Kita mengakui secara umum selama ini belum ada peraturan perundang-undangan yang mengatur mengenai perlindungan terhadap korban maupun saksi. Dalam UU Nomor 8 Tahun 1981 tentang Hukum Acara Pidana (KUHAP) sebagian besar hanya memberikan perlindungan terhadap tersangka atau terdakwa, sebagaimana dimuat mulai dari Pasal 50 s.d. Pasal 74 KUHAP, sehingga dalam perkembangan jaman terasa substansi yang diatur dalam KUHAP kurang mengadopsi perlindungan terhadap korban atau saksi. Berbeda dengan di beberapa negara yang maju dan perlindungannya terhadap HAM cukup tinggi, dan telah mengatur secara tegas perlindungan terhadap korban dan saksi dalam hukum positifnya, seperti di Australia apa yang disebut Witness Protections Act 1994 No. 124 of 1994.

Demikian juga dalam instrumen internasional antara lain Deklarasi tentang Penghapusan Kekerasan Terhadap Perempuan yang disahkan oleh Majelis Umum PBB tanggal 20 Desember 1993, mengharuskan adanya penghukuman atas kekerasan terhadap perempuan dan negara segera merumuskan kebijakan di bidang penghapusan atas  kekerasan terhadap perempuan, dan apabila perlu anak-anak mereka mendapat bantuan khusus, seperti rehabilitasi, bantuan dalam pemeliharaan kesehatan dan pemeliharaan anak-anak, perlakuan dan pemberian nasihat, pemberian kesehatan dan pelayanan kesehatan, fasilitas dan program, maupun struktur pendukung .[3]

Lebih lanjut Mejelis Umum mengeluarkan Resolusi No. 52/86 tanggal 12 Desember 1997 yang menerima strategi model  berikut ini dan mendesak negara-negara anggota untuk berpedoman pada strategi tersebut dalam mengembangkan dan menjalankan strategi modal dan langkah-langkah praktis mengenai penghapusan kekerasan terhadap kaum perempuan dan dalam memajukan persamaan kaum perempuan didalam sistem peradilan pidana.[4]
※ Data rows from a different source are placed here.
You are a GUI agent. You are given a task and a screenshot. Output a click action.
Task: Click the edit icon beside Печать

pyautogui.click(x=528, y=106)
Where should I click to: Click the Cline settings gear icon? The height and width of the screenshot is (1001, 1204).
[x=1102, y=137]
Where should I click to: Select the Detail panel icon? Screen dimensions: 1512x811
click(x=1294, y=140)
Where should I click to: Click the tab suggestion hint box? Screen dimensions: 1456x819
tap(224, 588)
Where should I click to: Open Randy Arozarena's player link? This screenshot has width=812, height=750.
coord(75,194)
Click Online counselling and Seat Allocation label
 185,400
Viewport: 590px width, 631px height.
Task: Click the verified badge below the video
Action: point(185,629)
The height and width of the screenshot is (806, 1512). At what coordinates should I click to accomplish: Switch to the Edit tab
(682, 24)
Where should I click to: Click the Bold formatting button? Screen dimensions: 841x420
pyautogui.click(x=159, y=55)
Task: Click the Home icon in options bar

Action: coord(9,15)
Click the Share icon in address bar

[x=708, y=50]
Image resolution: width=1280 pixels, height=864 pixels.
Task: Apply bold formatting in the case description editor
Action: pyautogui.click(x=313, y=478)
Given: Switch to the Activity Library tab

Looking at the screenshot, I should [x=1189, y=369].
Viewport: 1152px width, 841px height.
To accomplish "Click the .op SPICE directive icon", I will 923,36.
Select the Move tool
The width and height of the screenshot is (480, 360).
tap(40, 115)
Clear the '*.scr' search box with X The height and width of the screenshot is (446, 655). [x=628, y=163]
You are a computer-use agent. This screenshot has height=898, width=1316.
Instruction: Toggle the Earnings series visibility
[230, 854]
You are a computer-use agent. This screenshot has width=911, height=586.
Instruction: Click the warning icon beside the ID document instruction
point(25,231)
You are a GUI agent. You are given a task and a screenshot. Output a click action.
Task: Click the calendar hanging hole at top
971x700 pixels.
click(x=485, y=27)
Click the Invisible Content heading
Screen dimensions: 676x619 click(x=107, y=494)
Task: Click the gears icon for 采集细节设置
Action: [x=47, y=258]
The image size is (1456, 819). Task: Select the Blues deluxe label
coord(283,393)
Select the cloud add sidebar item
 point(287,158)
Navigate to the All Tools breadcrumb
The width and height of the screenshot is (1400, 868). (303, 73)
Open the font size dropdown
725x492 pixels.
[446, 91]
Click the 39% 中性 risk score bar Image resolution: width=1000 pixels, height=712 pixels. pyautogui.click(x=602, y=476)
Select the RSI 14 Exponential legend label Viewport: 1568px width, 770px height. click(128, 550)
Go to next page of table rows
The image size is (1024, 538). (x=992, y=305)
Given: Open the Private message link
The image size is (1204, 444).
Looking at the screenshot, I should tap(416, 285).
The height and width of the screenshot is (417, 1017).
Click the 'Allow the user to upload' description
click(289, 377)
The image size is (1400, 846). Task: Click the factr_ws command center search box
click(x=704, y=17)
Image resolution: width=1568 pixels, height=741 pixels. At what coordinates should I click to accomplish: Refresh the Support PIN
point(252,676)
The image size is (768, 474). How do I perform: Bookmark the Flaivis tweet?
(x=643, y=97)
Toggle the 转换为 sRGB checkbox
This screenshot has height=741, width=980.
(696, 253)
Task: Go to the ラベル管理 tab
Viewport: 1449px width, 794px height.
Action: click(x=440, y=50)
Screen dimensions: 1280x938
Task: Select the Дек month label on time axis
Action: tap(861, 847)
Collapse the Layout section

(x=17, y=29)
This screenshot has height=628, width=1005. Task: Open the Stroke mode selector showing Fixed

Dalam perkembangan selanjutnya ada peraturan perundang-undangan yang sifatnya tersebar dan khusus, misalnya Peraturan Pemerintah  Nomor 2 Tahun 2002 tentang Tata Cara Perlindungan Terhadap Korban dan Saksi Dalam Pelanggaran HAM yang Berat. Bentuk-bentuk  pemberian perlindungan ini adalah: (a) atas keamanan terhadap  pribadi korban atau saksi dari ancaman fisik, (b) perahasiaan identitas korban atau saksi, (c) pemberian keterangan pada saat pemeriksaan di sidang pengadilan tanpa bertatap muka dengan tersangka.

Dalam UU Nomor 23 Tahun 2004 tentang Pengahapusan Kekerasan Dalam Rumah Tangga telah diatur secara tegas adanya perlindungan terhadap Korban sebagaimana ditentukan dalam Pasal 16 s.d. Pasal 38 (jumlahnya  22 Pasal). Jadi hampir separuh dari substansi Undang-Undang ini sebenarnya mengatur tentang perlindungan terhadap korban.

Perlindungan yang dimaksud di sini adalah perlindungan sebagaimana ditentukan dalam Pasal 1 butir 4 UU No. 23 tahun 2003 yaitu: “Segala upaya yang ditujukan untuk memberikan rasa aman kepada korban yang dilakukan oleh pihak keluarga, advokat, lembaga sosial, kepolisian, kejaksaan, pengadilan, atau pihak lainnya baik sementara maupun berdasarkan penetapan pengadilan”.[5]

Dalam pemberian perlindungan  kepada korban PKDRT, Polri memegang peranan yang sangat  penting, utamanya dalam pemberian perlindungan sementara, karena di samping memberikan perlindungan kepada korban juga memiliki kewenangan untuk mengambil berbagai tindakan lainnya dalam kaitannya dengan upaya-upaya penindakan maupun pencegahan baik dalam kaitannya dengan fungsi preventif maupun fungsi represif (proses penyidikan), tujuannya antara lain  agar korban terhindar dari pengaruh atau tekanan yang lebih berat, baik dari pihak suami atau pihak-pihak lainnya sehingga tidak bebas dalam memberikan keterangan.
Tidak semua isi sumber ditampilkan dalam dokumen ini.